A court will order shared custody, in my experience, in one of two situations:
1. Where there was a status quo of approximately equal time sharing and then one parent unilaterally changed that leading the other to bring it to court, or
2. Where both parents agree to it.
A court will rarely make a shared custody order over the objections of one parent because for shared custody to work both of the parents have to be going into it willing and able and for the right reasons.
There are lots of "shared custody" situations which never go to court, so parents can often work things out themselves which is great. Perhaps with the help of a mediator they'll agree to it. But court is inherently polarizing and hostile, so going to court seeking shared custody when that hasn't been the status quo rarely succeeds, unless the person asking has some good leverage on the other side.
If you're considering going to court to ask for shared custody, we should talk about this further or speak to the lawyer you're going to use. You need solid evidence, and you have to be able to appear to be doing it purely for the child's best interests rather than your own (ie to lower your child support payments).
Does that make sense? I'm here if you have further comment or question on this topic.

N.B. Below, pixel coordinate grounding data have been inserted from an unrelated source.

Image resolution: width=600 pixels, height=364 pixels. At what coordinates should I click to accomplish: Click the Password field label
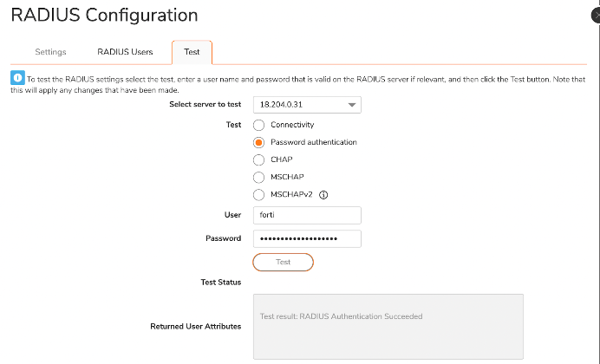point(223,238)
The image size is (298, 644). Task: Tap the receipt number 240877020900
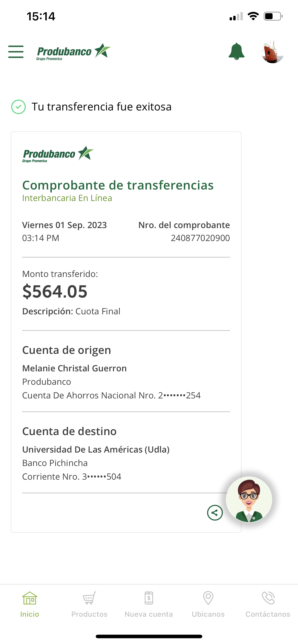click(x=200, y=238)
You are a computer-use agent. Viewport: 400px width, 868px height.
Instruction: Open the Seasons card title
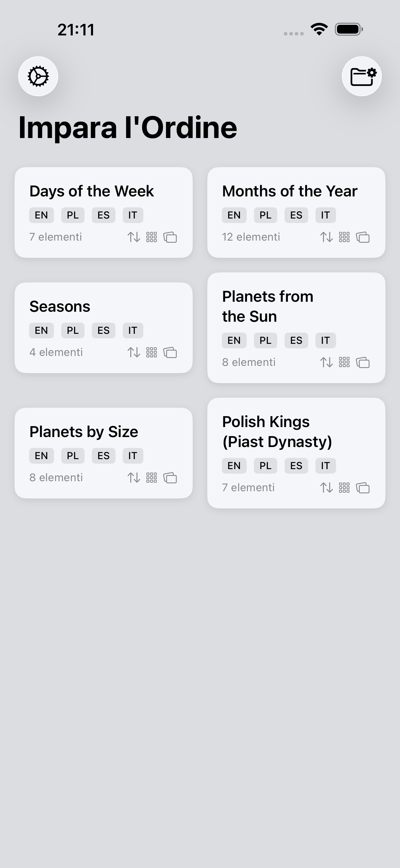tap(60, 307)
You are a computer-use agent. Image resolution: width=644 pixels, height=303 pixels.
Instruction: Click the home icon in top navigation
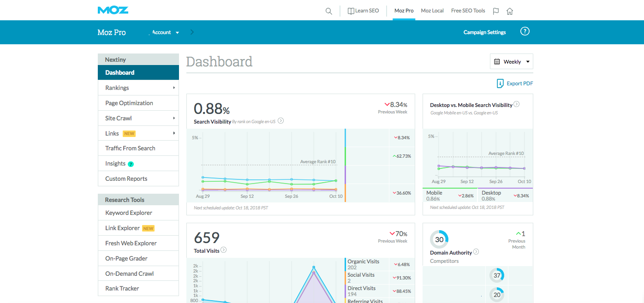click(510, 11)
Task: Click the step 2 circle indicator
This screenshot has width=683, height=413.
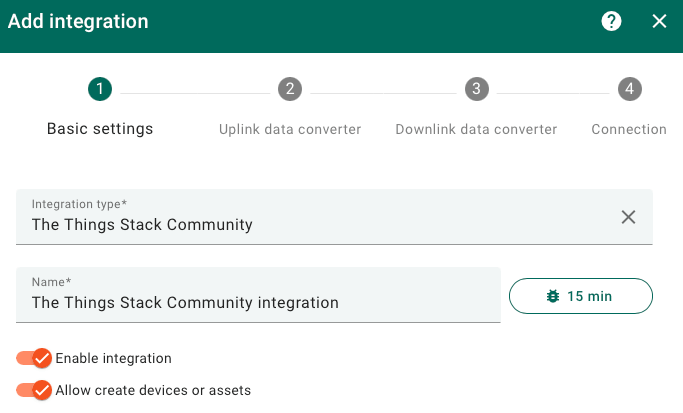Action: (290, 89)
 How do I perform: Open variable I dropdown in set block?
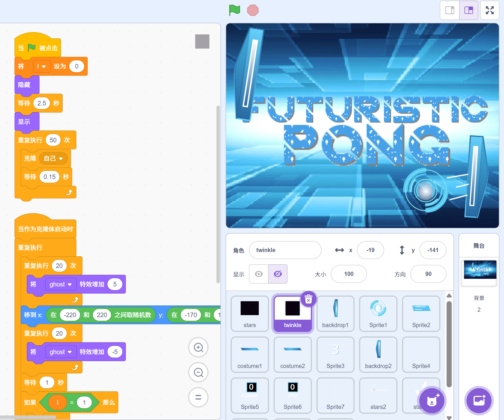point(42,66)
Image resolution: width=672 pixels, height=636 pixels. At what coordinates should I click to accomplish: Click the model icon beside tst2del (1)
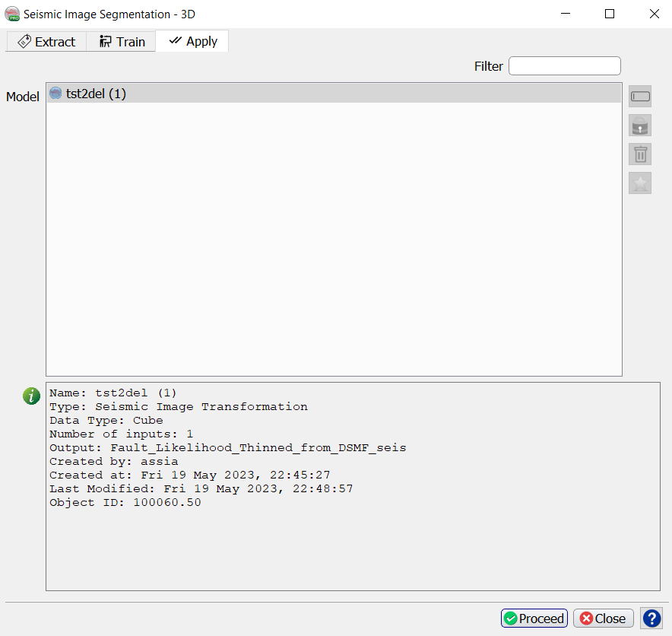pyautogui.click(x=55, y=94)
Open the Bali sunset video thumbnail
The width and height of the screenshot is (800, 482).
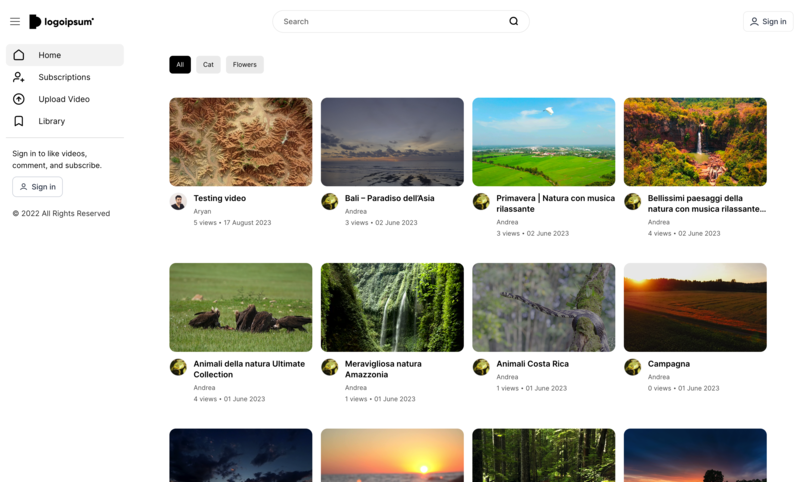point(392,141)
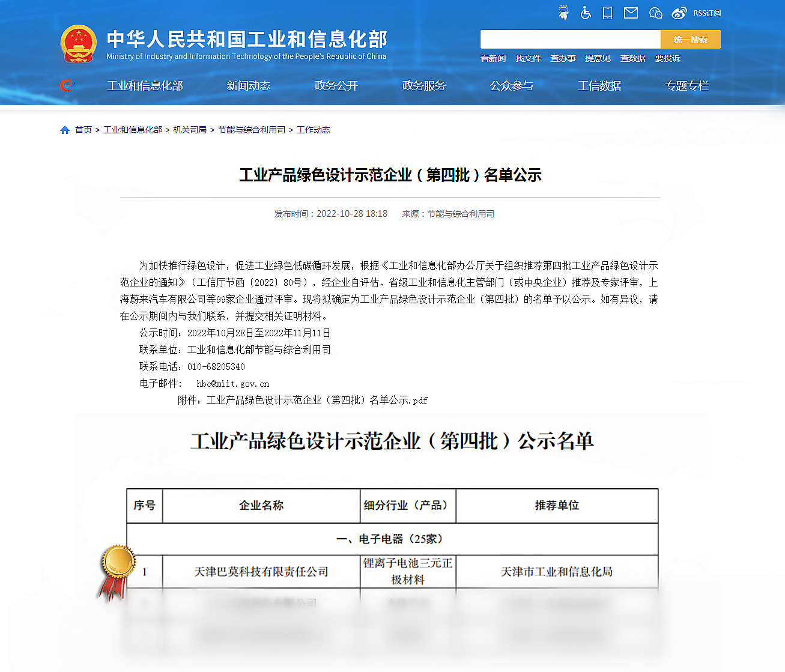Click the mobile phone version icon
Viewport: 785px width, 672px height.
607,13
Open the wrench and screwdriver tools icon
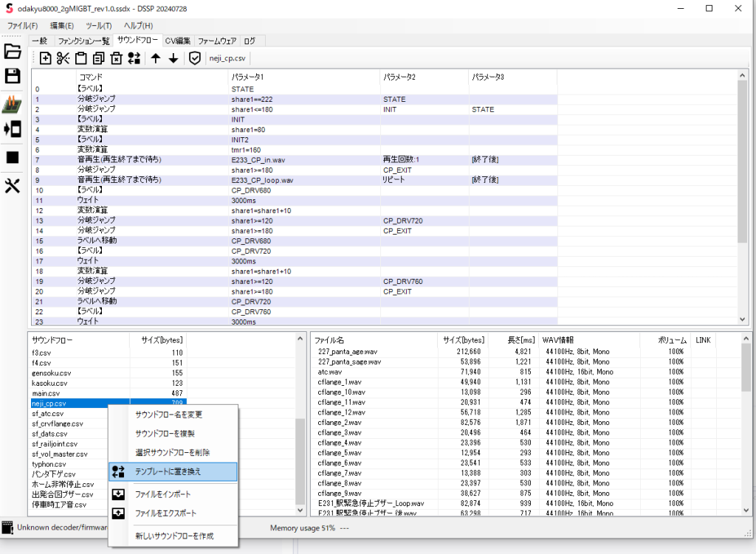The width and height of the screenshot is (756, 554). tap(13, 185)
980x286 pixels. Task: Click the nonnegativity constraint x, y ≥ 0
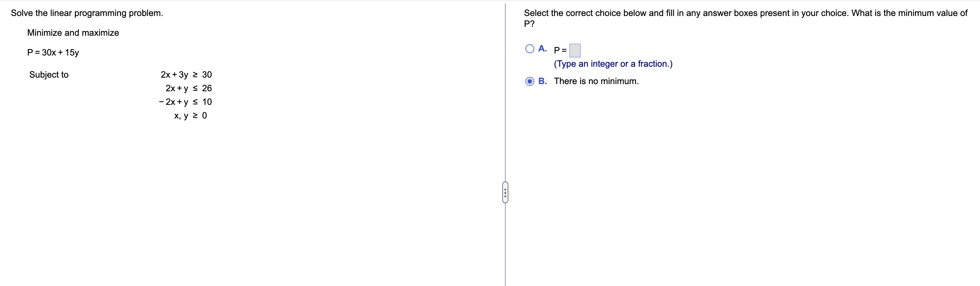[190, 116]
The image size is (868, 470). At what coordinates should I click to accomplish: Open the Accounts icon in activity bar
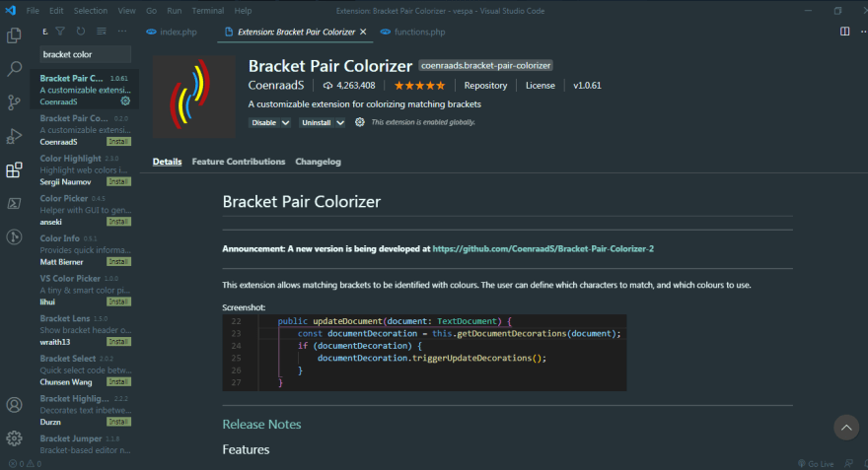pos(14,405)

If I've answered you, I'd appreciate a service rating please.
Ulysses101, Expert
Good question, I'm glad you read through what I wrote.
You can start by trying to negotiate some extra nights here and there from your ex. For instance, if you have access on weekends from Friday night to Sunday night, start trying to get your ex to agree to you have Sunday overnight too and you'll take the child to school on Monday morning (if you can); maybe say "let's just try it for a while and see" and then after a few times she has Sunday night to herself, she'll quite possibly agree to that continuing. Of course, you have to be in a position to have the child for this extra time, and take the child directly to school (or to the child's nomal bus stop) on time, with a good lunch and homework done and all that.
Another thing to try if you aren't getting it now is an extra day with you when the Friday or Monday around your weekend is a day off of school. If the Friday before your weekend is a PD day, then see if you can get the child on Thursday night instead of Friday night. This might be harder for you depending on your work schedule, but if you work from home or have some control over your work hours, you should give this a try. You'll know early in the school year what the PD days are. If your ex works, then you taking the child on PD days makes more sense than a babysitter and is cheaper, so why would she refuse? Makes sense. And soon enough, that becomes the status quo and you've picked up more nights.
Push for more time in the summer. If you start getting a few weeks in the summer time you're a lot closer to the 40%. If she lets you get to almost 40% and then puts her foot down, it's because she knows what you're trying to do. Then you start pushing for more time; rather than pick up from her after dinner, pick up before dinner, or even better pick up from school.
If you can't get more overnights, then do more pick up and dropoff to school rather than to her home. That's also a benchmark of being a caregiver. On a five day schoolweek there will be 10 opportunities to drop off at school or pick up from school. Doing more of those is almost as good as having more overnights, for obvious reasons. If you only have 30% of the overnights but you do half of the pickup/dropoff re school, you have a strong argument that you're essentially an equal caregiver.
But this has to be done as long term plan, with patience and co-operation and always keeping a child focussed approach.
I hope that answers you and makes sense to you.
Thanks for the rating, that's great.
Ulysses101, Expert
My pleasure! We've covered a lot of ground here, and I hope you'll start another thread for the next topic.